*Exercise requirements:*
Reproduce each line of the entries that carries "Given".

*Dataset records:*

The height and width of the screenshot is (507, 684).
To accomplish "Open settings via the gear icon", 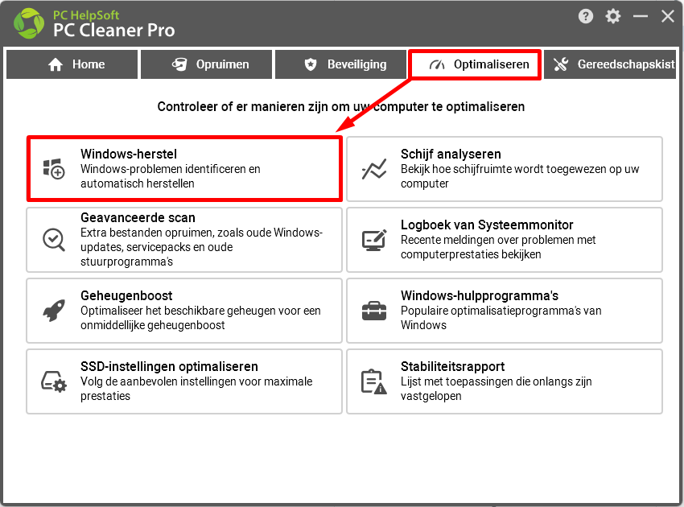I will coord(613,17).
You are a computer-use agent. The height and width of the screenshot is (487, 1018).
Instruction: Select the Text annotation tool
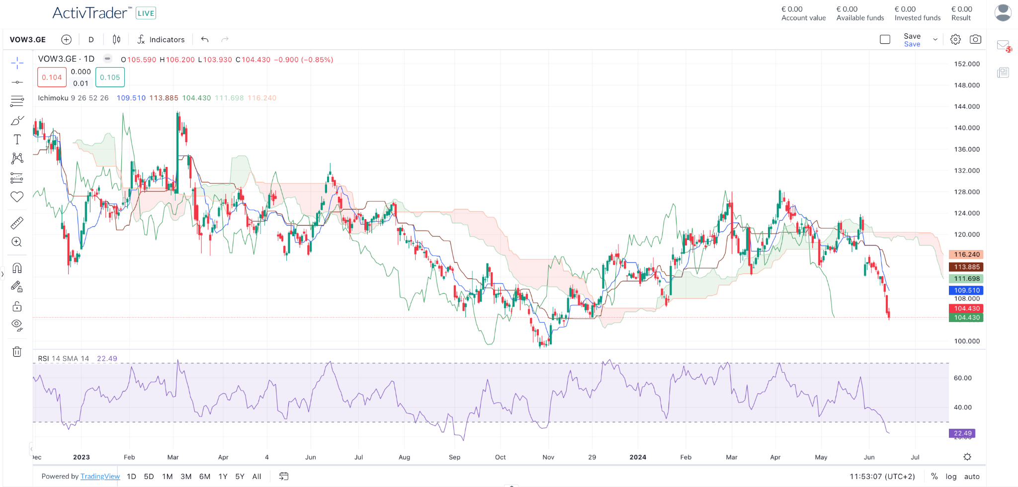point(17,140)
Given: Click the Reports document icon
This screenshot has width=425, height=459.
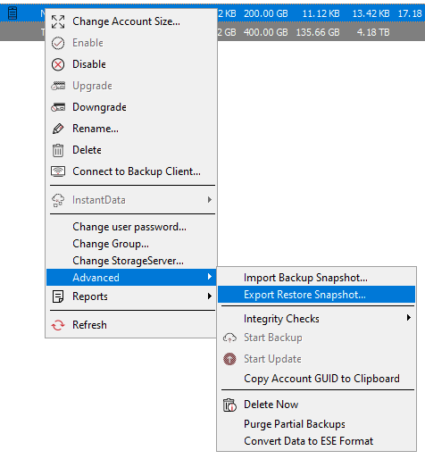Looking at the screenshot, I should pyautogui.click(x=58, y=296).
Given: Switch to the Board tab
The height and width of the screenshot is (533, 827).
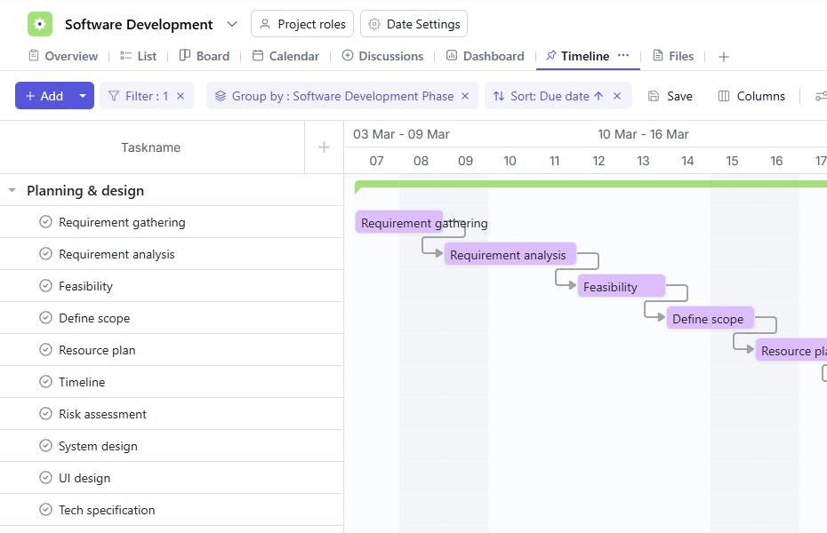Looking at the screenshot, I should [205, 56].
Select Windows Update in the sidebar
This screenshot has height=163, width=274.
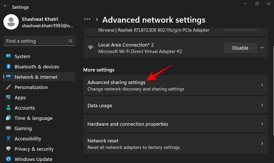coord(33,159)
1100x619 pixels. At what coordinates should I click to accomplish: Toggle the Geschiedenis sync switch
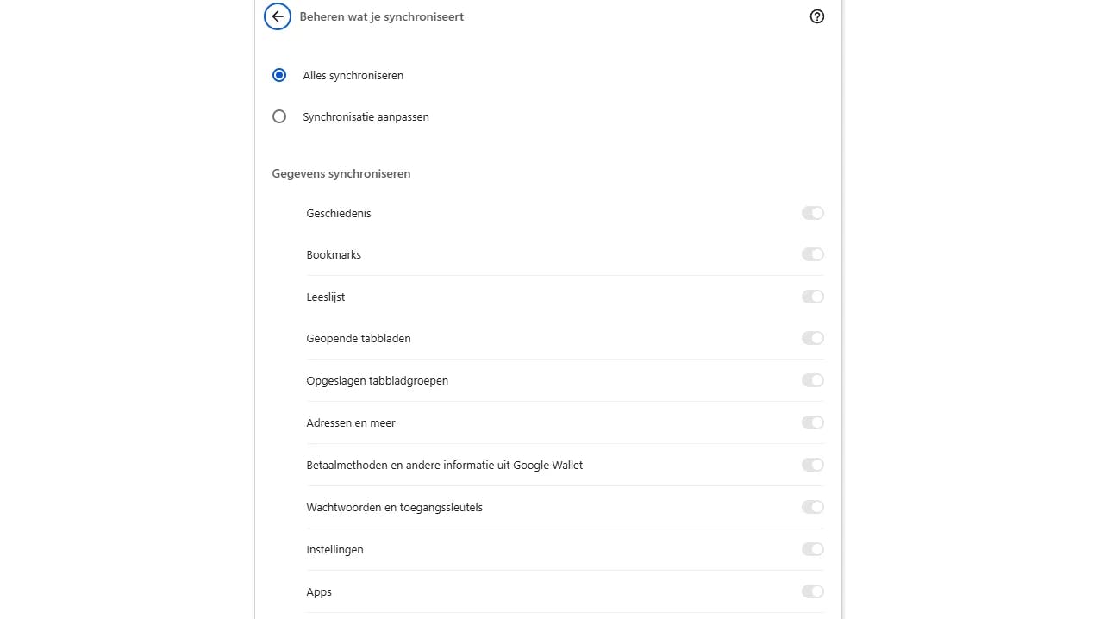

*Output for this exercise:*
Given: Click the Reports document icon
Given: Switch to the Board tab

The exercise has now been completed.